Two of these three issues find a home in the Keystone XL pipeline—the boilerplate Republican argument is that the White House not only killed a project that could provide jobs in construction and maintenance, but also exacerbated higher gas prices by denying the markets more oil. Rick Santorum charged in Ohio yesterday that Obama’s “radical environmentalist policies” were threatening the economic recovery and driving up fuel prices. Mitt Romney has been sounding similar notes.

Unfortunately, there’s an all-too-typical problem with the Republican line on Keystone: it’s completely unsupported by the facts. On the jobs front, the Cornell Global Labor Institute estimates the project would create only 2,500 to 4,650 short-term construction jobs—not the “hundreds of thousands” of jobs claimed by House Speaker John Boehner.

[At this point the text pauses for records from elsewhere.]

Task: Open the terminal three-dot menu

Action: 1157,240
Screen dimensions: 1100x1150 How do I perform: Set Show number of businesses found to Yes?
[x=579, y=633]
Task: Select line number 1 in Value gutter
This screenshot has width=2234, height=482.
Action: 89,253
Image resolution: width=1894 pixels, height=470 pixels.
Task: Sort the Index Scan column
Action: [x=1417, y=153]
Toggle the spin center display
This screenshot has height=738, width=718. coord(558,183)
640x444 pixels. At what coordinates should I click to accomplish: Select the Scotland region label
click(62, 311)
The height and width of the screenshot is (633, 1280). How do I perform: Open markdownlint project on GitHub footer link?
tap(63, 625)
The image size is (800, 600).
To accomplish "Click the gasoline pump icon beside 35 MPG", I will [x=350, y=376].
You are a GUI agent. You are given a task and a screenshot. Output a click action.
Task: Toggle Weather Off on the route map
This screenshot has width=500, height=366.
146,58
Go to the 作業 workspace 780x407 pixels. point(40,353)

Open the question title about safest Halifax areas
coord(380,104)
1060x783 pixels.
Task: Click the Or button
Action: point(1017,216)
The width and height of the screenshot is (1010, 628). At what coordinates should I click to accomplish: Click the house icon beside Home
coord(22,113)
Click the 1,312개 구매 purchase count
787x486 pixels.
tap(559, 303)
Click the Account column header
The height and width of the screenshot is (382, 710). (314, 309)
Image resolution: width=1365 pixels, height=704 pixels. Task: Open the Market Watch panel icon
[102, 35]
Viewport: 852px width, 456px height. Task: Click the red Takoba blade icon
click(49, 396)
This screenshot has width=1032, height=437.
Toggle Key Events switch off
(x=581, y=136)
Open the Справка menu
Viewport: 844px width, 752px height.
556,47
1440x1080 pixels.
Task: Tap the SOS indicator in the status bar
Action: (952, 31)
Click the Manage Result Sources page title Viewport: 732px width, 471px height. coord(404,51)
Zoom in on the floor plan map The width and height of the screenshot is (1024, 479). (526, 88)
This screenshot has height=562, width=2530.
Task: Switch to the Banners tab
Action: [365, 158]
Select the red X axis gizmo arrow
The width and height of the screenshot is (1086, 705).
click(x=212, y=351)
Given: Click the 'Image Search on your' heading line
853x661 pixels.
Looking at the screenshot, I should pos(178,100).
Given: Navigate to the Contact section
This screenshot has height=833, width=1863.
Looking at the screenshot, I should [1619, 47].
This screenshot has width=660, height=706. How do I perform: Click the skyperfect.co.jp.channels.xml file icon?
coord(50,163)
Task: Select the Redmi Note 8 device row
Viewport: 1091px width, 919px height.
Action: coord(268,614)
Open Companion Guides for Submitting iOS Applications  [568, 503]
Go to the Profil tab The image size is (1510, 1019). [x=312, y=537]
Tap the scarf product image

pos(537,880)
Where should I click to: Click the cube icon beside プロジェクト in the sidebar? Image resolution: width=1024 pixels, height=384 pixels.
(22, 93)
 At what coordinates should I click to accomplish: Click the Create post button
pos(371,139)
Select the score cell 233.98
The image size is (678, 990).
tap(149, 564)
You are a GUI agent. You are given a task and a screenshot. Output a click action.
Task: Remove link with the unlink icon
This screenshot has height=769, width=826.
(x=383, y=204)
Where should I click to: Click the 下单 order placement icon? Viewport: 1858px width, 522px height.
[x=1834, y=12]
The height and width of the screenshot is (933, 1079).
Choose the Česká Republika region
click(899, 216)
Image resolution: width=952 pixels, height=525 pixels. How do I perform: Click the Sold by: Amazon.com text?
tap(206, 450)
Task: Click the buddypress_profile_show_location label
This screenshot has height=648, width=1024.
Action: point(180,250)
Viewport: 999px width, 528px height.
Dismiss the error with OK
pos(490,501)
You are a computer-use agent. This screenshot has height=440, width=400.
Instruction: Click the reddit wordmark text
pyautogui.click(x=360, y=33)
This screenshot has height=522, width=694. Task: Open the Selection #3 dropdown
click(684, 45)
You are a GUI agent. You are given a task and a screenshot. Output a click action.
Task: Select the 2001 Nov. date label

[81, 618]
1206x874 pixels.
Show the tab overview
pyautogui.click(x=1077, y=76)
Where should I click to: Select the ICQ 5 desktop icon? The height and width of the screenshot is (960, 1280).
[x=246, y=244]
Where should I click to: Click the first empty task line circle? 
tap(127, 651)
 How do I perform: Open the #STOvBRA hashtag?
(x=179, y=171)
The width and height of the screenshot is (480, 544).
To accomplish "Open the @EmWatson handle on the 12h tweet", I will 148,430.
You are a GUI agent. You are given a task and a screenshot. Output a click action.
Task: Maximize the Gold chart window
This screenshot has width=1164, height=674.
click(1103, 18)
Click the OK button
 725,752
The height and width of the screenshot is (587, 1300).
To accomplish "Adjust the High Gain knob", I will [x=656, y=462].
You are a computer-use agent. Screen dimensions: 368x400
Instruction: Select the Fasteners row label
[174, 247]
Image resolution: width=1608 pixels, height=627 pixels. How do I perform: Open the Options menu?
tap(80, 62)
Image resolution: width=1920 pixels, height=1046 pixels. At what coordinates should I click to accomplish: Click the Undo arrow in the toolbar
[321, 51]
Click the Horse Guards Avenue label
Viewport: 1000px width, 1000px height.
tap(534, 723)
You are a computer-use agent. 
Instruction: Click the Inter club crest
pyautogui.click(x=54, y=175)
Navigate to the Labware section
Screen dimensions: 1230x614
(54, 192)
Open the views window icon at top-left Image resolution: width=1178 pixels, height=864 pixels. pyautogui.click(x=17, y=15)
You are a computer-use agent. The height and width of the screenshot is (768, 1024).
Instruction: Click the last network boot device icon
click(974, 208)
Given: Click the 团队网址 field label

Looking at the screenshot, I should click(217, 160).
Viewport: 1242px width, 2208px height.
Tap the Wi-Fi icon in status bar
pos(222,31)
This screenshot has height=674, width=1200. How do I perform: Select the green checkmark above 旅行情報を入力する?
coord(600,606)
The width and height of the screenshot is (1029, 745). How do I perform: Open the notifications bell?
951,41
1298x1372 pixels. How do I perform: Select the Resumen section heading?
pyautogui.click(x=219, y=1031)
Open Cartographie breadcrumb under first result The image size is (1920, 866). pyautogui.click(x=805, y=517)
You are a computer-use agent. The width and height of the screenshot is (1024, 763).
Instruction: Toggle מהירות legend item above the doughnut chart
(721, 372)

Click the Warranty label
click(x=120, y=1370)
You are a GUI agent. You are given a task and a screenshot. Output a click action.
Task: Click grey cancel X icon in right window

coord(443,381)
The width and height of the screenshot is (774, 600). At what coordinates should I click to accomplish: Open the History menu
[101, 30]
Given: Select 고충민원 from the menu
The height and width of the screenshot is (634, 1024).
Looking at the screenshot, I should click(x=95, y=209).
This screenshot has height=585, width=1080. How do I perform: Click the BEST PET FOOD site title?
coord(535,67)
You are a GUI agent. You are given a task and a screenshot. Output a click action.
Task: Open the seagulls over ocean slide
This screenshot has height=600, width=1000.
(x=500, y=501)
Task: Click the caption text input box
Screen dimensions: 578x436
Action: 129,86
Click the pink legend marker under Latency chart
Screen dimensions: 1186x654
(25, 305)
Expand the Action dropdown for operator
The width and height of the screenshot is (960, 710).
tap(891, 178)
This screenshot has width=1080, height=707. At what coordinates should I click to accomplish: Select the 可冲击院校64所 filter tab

Similarly, gas prices would not decrease if Keystone was built—they’d likely go up in many areas of the country. Bill McKibben, founder of 350.org and leader of the movement to stop the pipeline, took to The Hill today to debunk this myth:

This is nonsense on many fronts, most of all because the price is oil is fundamentally set on global markets. As the Congressional Research Service pointed out in late January, when there’s trouble in places like the Straits of Hormuz, the price of oil goes up for everyone and Keystone will make no difference, since the oil market is “globally integrated’; it’s not like Exxon offers a home-country discount to American motorists.

But in the case of the Keystone pipeline, it turns out there’s a special twist. At the moment, there’s an oversupply of tarsands crude in the Midwest, which has depressed gas prices there. If the pipeline gets built so that crude can easily be sent overseas, that excess will immediately disappear and gas prices for 15 states across the middle of the country will suddenly rise. Says who? Says the companies trying to build the thing. Transcanada Pipeline’s rationale for investors, and their testimony to Canadian officials, included precisely this point: removing the “oversupply’ and the resulting “price discount” would raise their returns by $2 to $4 billion a year.

According to the National Wildlife Federation, that would translate to about $3 for an average 15-gallon fill-up—as independent energy economist Philip Verleger put it, with Keystone the industry “will be able to use its market power to raise the heavy crude price to Midwest refiners above the level that would prevail in a competitive market.”

This is point worth repeating again and again. Fox News is already revving up its outrage machine over gas prices, and aiming it directly at the White House. If gas is over $4 per gallon through most of the summer, we’ll be hearing “Keystone” on the stump almost every day.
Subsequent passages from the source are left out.